Prescription biennale du Code de la consommation : la caution peut désormais s’en prévaloir.
JURISPRUDENCE :
Une banque a consenti à des emprunteurs un prêt immobilier garanti par le cautionnement d’une société caution. La banque a assigné les emprunteurs et la caution en paiement des sommes restant dues au titre du prêt.
Pour rejeter la demande de la banque en paiement formée contre la caution et ordonner à ses frais la mainlevée de l’inscription d’hypothèque judiciaire provisoire, la cour d’appel « a constaté l’acquisition du délai biennal de prescription de l’action en paiement formée par la banque contre les emprunteurs et a relevé que la caution s’en prévalait pour s’opposer à la demande en paiement formée contre elle« .
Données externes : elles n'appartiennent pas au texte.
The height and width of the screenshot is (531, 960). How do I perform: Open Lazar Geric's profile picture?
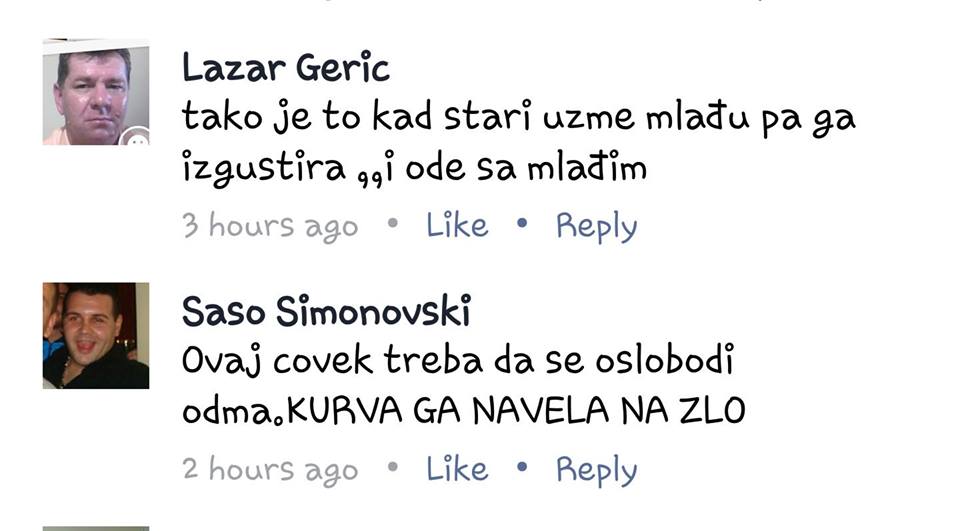point(96,92)
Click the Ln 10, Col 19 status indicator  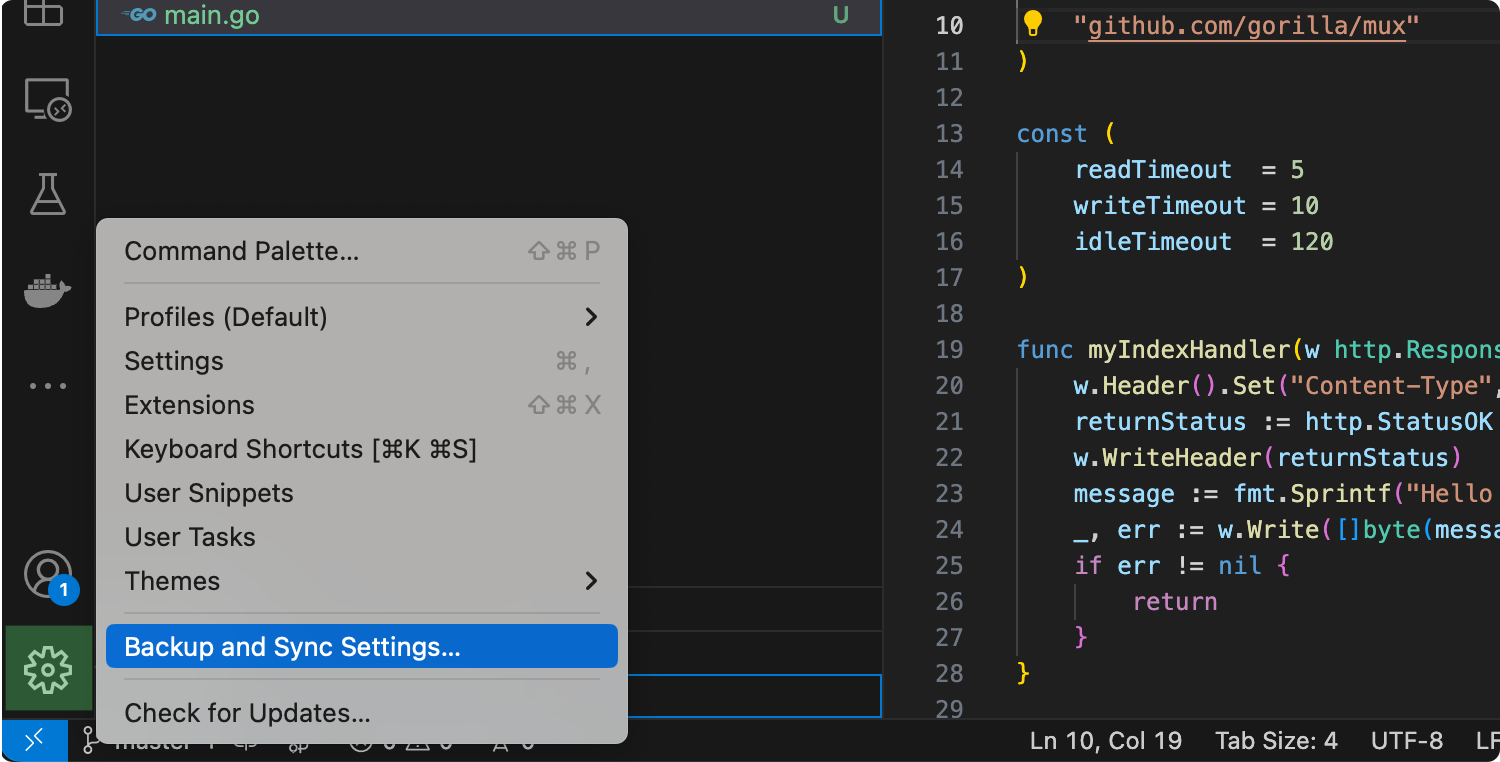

Le créancier soutenait « qu’en ce qu’elle constitue une exception purement personnelle au débiteur principal, procédant de sa qualité de consommateur, la prescription biennale prévue à l’article L. 218-2 du code de la consommation ne peut être opposée au créancier par la caution ».
La Cour de cassation (20/04/2022, 20-22866), opérant un revirement de jurisprudence, va rejeter le pourvoi.
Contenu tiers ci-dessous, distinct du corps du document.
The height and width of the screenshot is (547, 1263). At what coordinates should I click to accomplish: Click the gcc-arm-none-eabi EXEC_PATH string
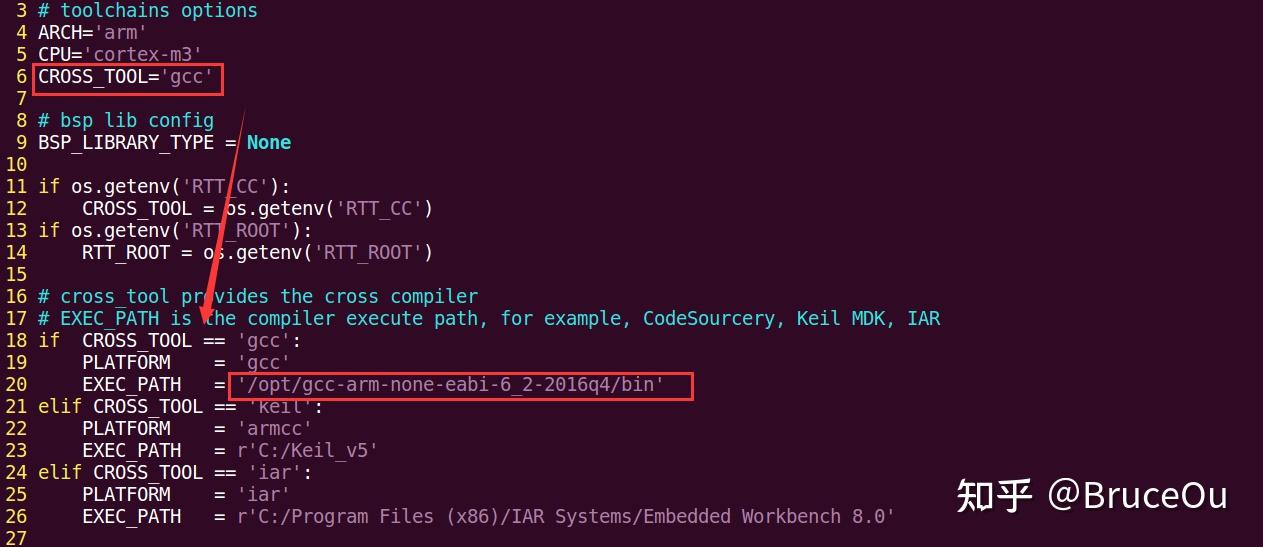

Elle rappelle tout d’abord :
– que l’article L. 218-2 du Code de la consommation dispose que l’action des professionnels, pour les biens ou les services qu’ils fournissent aux consommateurs, se prescrit par deux ans ;
– que selon l’article 2253 du Code civil, les créanciers, ou toute autre personne ayant intérêt à ce que la prescription soit acquise, peuvent l’opposer ou l’invoquer lors même que le débiteur y renonce ;
– qu’il résulte de l’article 2313 du Code civil, dans sa rédaction antérieure à celle issue de l’ordonnance N. 2021-1192 du 15/09/2021, que la caution peut opposer au créancier toutes les exceptions qui appartiennent au débiteur principal, et qui sont inhérentes à la dette, mais ne peut lui opposer les exceptions qui sont purement personnelles au débiteur.
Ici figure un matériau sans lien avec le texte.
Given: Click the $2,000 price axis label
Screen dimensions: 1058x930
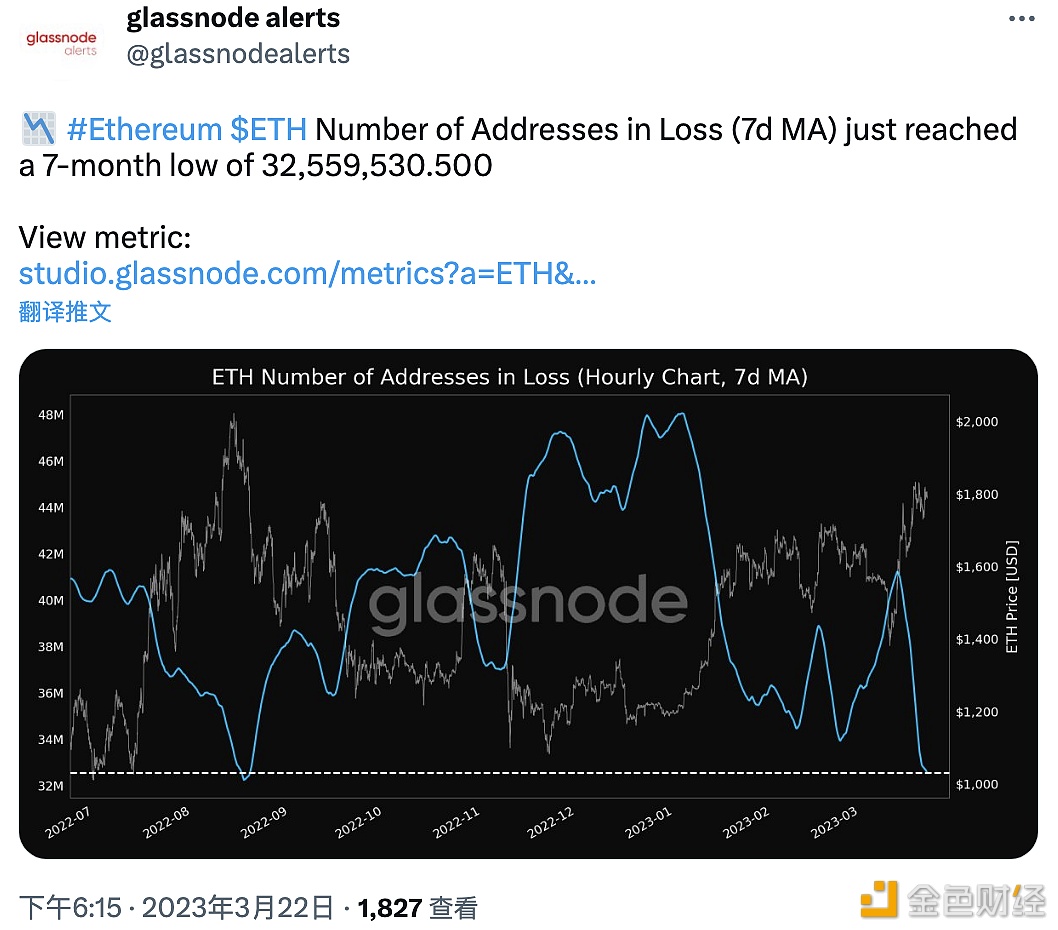Looking at the screenshot, I should [x=977, y=422].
Elle rappelle ensuite qu’il « a été jugé qu’en ce qu’elle constitue une exception purement personnelle au débiteur principal, procédant de sa qualité de consommateur auquel un professionnel a fourni un service, la prescription biennale prévue par l’article L. 218-2 du code de la consommation ne pouvait être opposée au créancier par la caution (C.Cass.Civ.1ère, 11/12/2019, 18-16147, voir le Diane-infos 24102).
Elle précise qu' »une telle solution exposait le débiteur principal au recours personnel de la caution, le privant ainsi du bénéfice de la prescription biennale attachée à sa qualité de consommateur contractant avec un professionnel fournisseur de biens ou de services, outre qu’elle conduirait à traiter plus sévèrement les cautions ayant souscrit leur engagement avant l’entrée en vigueur de l’ordonnance précitée, laquelle permet en principe à la caution d’opposer au créancier toutes les exceptions qui appartiennent au débiteur« .
Elle juge donc qu’il y a « lieu de modifier la jurisprudence et de décider désormais que, si la prescription biennale de l’article L. 218-2 du code de la consommation procède de la qualité de consommateur, son acquisition affecte le droit du créancier, de sorte qu’il s’agit d’une exception inhérente à la dette dont la caution, qui y a intérêt, peut se prévaloir, conformément aux dispositions précitées du code civil« .
Il en résulte que la demande en paiement formée par la banque contre la caution ne pouvait qu’être rejetée.